*** Opening of Data for the task ***

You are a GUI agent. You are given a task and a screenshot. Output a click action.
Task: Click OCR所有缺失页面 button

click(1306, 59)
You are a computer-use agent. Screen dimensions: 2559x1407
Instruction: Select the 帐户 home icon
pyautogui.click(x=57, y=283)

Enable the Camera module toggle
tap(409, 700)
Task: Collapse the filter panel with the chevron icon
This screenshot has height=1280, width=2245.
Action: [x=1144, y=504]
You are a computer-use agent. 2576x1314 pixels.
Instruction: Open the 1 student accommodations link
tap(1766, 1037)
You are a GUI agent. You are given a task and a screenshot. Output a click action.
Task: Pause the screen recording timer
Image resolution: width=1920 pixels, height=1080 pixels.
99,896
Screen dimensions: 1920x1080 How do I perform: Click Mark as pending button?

*** Close of Data for the task ***

_Task directions_
Filter the records above for the string "agent" and copy each matching line.

_Answer for the task_
You are a GUI agent. You are given a task and a screenshot. Output a click action.
You are a computer-use agent. Screen dimensions: 2559x1407
You are a computer-use agent. 2576x1314 pixels.
You are a GUI agent. You are given a task and a screenshot. Output a click action.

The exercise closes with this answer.